ESERCIZIO 1: Riscrivi il passo del brano sul ristorante Ryukishin che va da "Nome certamente inusuale" fino a "più che abbordabili." compreso, sostituendo "Sol Levante" con "Giappone".

*** BRANO CITATO

E questo qualcuno si chiama Tatsuji Matsubara, quarantasettenne chef giapponese che ha spopolato nella scorsa edizione di Expo, a Milano, con due punti di ristoro in cui serviva generose porzioni di ramen, il ricco brodo di carne giapponese arricchito dagli immancabili udon – i noodles giapponesi – , una sorta di tagliatelle da servire, appunto, nel brodo caldo.
Un piatto corroborante e schietto, che per i giapponesi rappresenta un vero e proprio conforto – come ben sa chi ha letto i libri della scrittrice giapponese Banana Yoshimoto – e che si rapidamente diffondendo anche da noi.
Tanto che Tatsuji –titolare in Giappone di ben sei ristoranti tra Kyoto e Osaka, più uno a Valencia e uno a Londra– ha deciso di aprirne uno anche a Milano, nei pressi di Porta Genova, in Via Ariberto 1.
Il nome scelto per il nuovo ristorante milanese è Ryukishin, e non è certo un nome scelto a caso: in giapponese, infatti, “Ryu” significa drago, che rappresenta la forza, “Ki” simboleggia la bandiera, vale a dire un’identità, e “Shin” corrisponde al verbo credere. Il nome completo, quindi, starebbe a significare “credere nella forza dei propri ideali e delle proprie azioni”.
Nome certamente inusuale per i ristoranti nostrani, ma che ha il pregio di indicare un percorso e un’idea specifica: proporre la vera cucina del Sol Levante, quella praticata ogni giorno da milioni di giapponesi nella loro terra, esente da inflazionati stereotipi e indebite concessioni al gusto internazionale.
Nel nuovo locale, inoltre, che si presenta quindi come una vera e propria trattoria giapponese, i prezzi sono più che abbordabili.
Progettato da Giorgio Totino, il locale, gradevole e spazioso, è composto da interni che ripropongono la linearità essenziale della cultura e dello stile nipponico, impreziositi da dettagli accurati quali il soffitto decorato a temi floreali che cambiano a seconda delle stagioni.
Il ristorante è composto da un ampio bancone, dove è possibile pasteggiare, tranquillamente seduti sui sette sgabelli disponibili, godendosi lo spettacolo dei cuochi che preparano i piatti nella cucina a vista.
E non manca inoltre un’ampia tavolata centrale, dove scambiare chiacchiere informali con il vicino di sedia, così come anche i più riservati tavoli singoli.
Il linea con lo spirito del locale, il piatto-simbolo è sicuramente il ramen, “piatto giapponese della tradizione equiparabile alla vostra pizza – dice Tatsuji -. Ma proprio come succede per la pizza o per la pasta, è un piatto eccezionale solo se cucinato a regola d’arte”, precisa lo chef.

******
*** RECORD

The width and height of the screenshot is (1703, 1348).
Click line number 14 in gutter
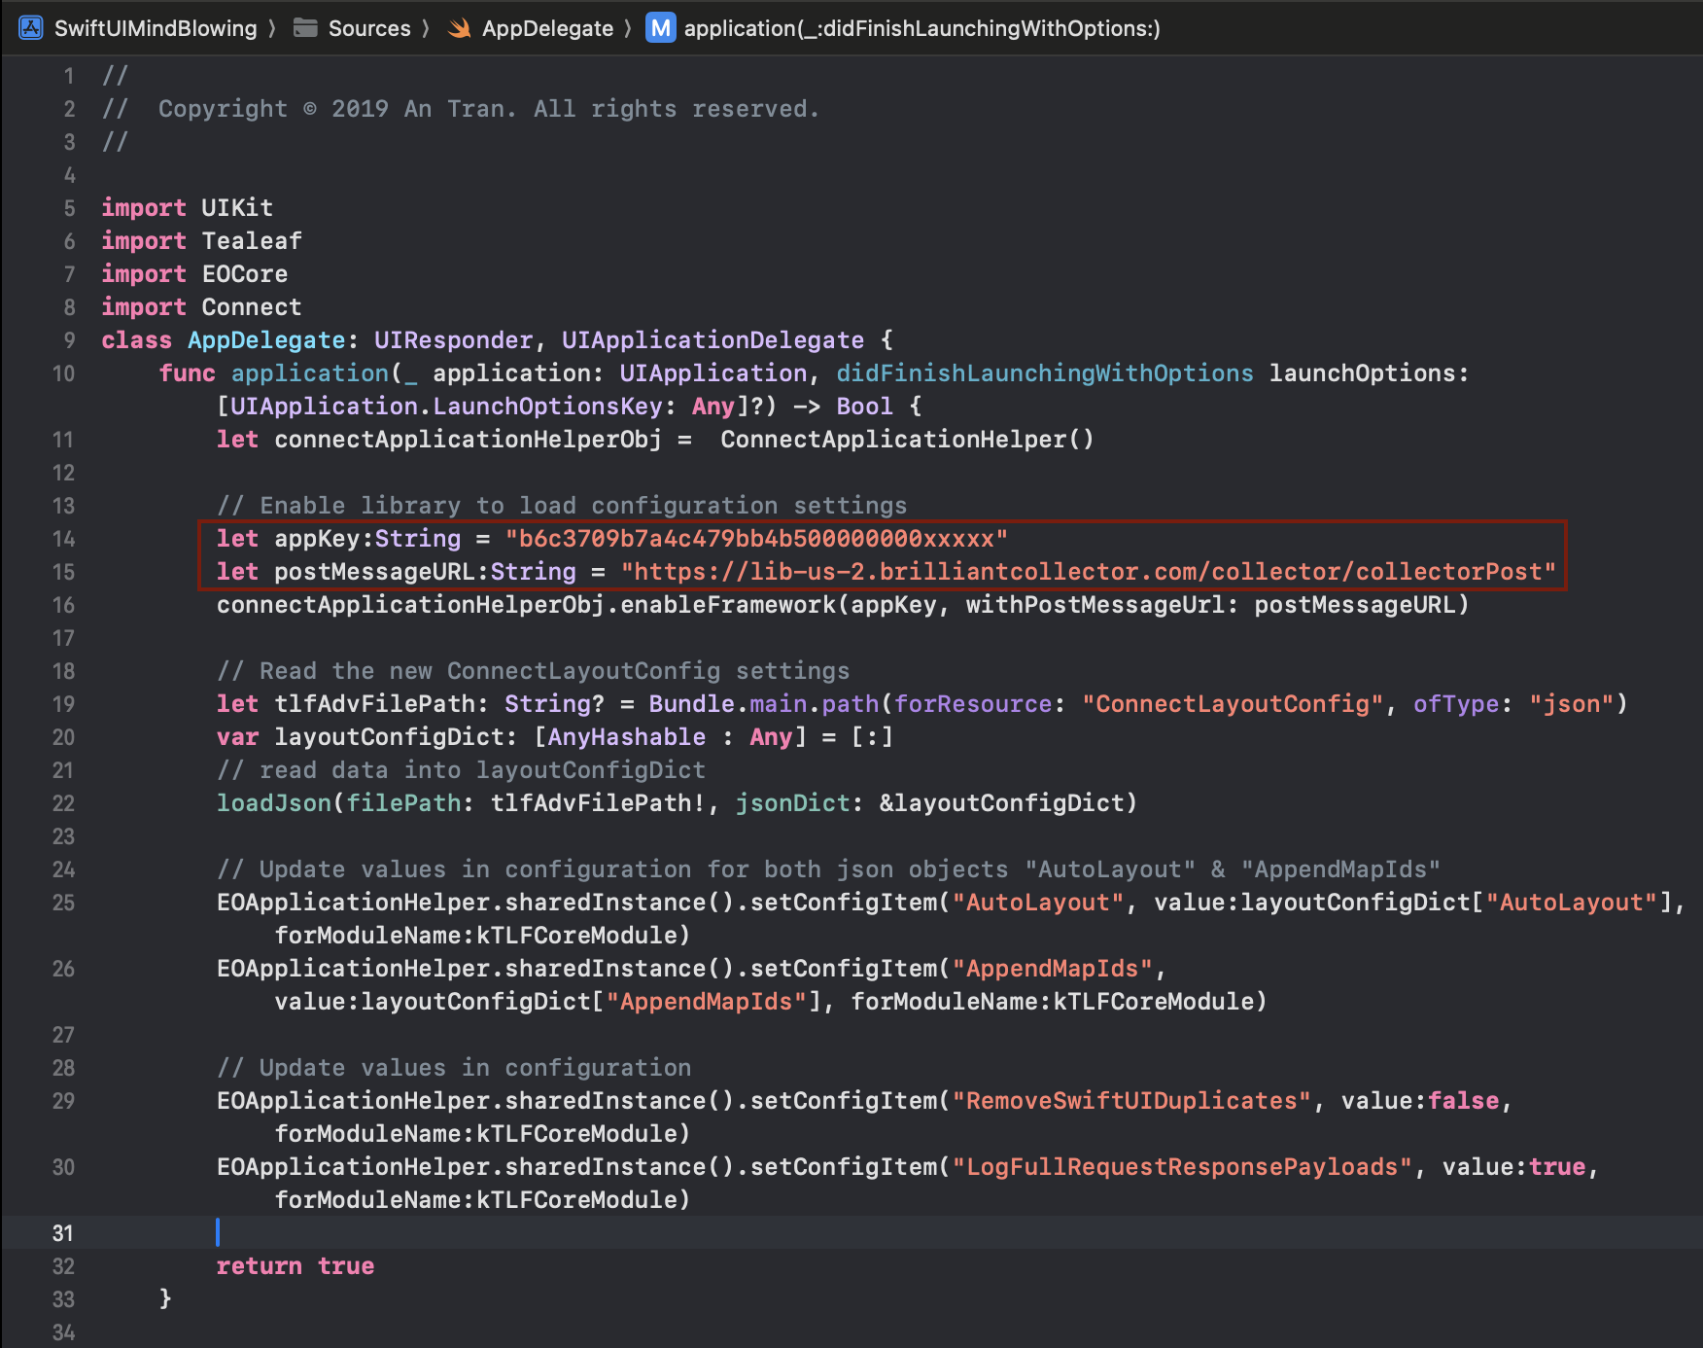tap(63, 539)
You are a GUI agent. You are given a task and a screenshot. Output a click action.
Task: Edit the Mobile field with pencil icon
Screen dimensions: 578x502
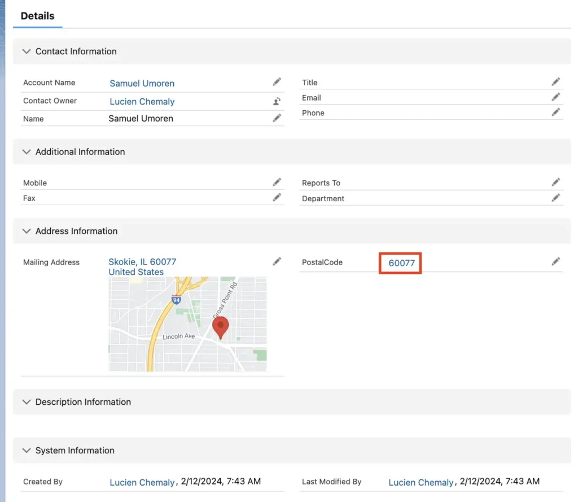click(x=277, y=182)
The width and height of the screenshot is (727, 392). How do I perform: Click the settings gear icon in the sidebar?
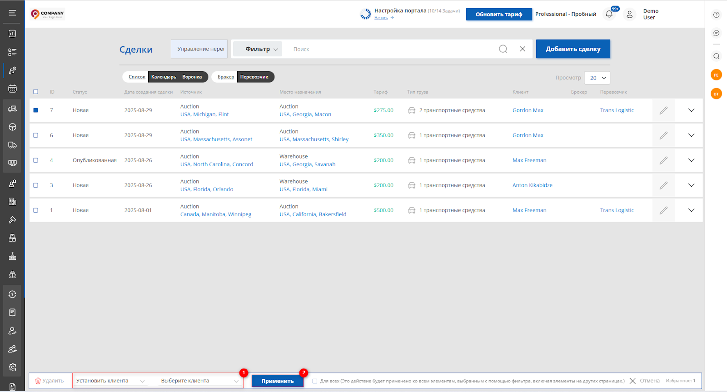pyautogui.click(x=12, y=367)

******

ESERCIZIO 2: Ricopia parola per parola tutti i record riportati sopra, senza includere le immagini.

RISPOSTA ATTESA 1:
Nome certamente inusuale per i ristoranti nostrani, ma che ha il pregio di indicare un percorso e un’idea specifica: proporre la vera cucina del Giappone, quella praticata ogni giorno da milioni di giapponesi nella loro terra, esente da inflazionati stereotipi e indebite concessioni al gusto internazionale.
Nel nuovo locale, inoltre, che si presenta quindi come una vera e propria trattoria giapponese, i prezzi sono più che abbordabili.

RISPOSTA ATTESA 2:
The width and height of the screenshot is (1703, 1348).
Click line number 14 in gutter
tap(63, 539)
You are a GUI agent. You are given a task and a screenshot. Output a click action.
Task: Edit the Mobile field with pencil icon
Screen dimensions: 578x502
click(x=277, y=182)
The width and height of the screenshot is (727, 392). How do I perform: Click the settings gear icon in the sidebar?
pyautogui.click(x=12, y=367)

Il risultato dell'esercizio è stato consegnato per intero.